Ketiga anaknya tumbuh sesuai dengan apa yang diimpikan. Mereka menjadi pejabat dan berlimpah harta. Yang sulung menjabat kepala bidang di kementrian kehakiman, yang tengah jadi duta besar di sebuah negara Eropa, sedang yang bungsu menjadi komisaris di bank nasional. Kerja keras dan milyaran uang yang habis demi menghantarkan mereka ke tangga kesuksesan terbayar lunas. Saking bangganya, setiap mengobrol dengan kerabat atau tetangga, atau dengan siapa pun bibir Rusman selalu basah dengan kisah kesuksesan si anak. Tentu sebagian dari mereka telah benar-benar muak mendengarnya. Namun Rusman tidak pernah peka. Terus saja bercerita dengan sepenuh dada.
Ya, Rusman terus mengelu-elukan mereka, meskipun sejak hidup mandiri, mereka jarang menjenguk Rusman.

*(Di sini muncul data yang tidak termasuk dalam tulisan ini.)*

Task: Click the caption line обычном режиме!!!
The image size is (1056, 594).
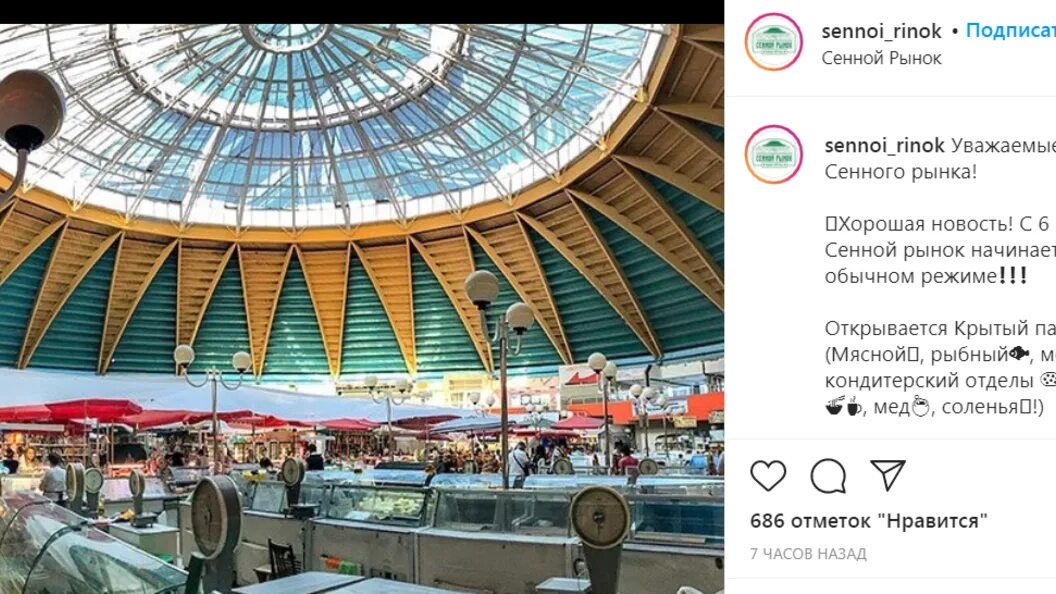Action: coord(926,276)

Tidak pasti sekali setahun bisa pulang, hanya sesekali telepon, dan bila dihubungi duluan via telepon pasti selalu keluar ucapan, “Sudah dulu, aku lagi sibuk.” Atau “Jangan lama-lama, aku sedang banyak kerjaan.” Dan ketika dimintai uang selalu bilang, “Uang terus. Uang terus. Kan kemarin sudah. Aku juga banyak kebutuhan.”
Namun kali ini Rusman yakin, sangat yakin, kalau anaknya akan menitipkan banyak sajian untuknya. Pasti mereka tahu kondisi ayah mereka sekarang bukan saudagar kaya raya seperti dulu. Ayahnya mereka sekarang sangat miskin, lapar dan kehausah. Bahkan paling merana dan sengsara di antara orang-orang yang seperti dirinya. Ayah mereka betul-betul tidak berdaya dan sangat membutuhkan pertolongan. Maka, dia begitu bergairah ketika Si Kurir mendekati dirinya.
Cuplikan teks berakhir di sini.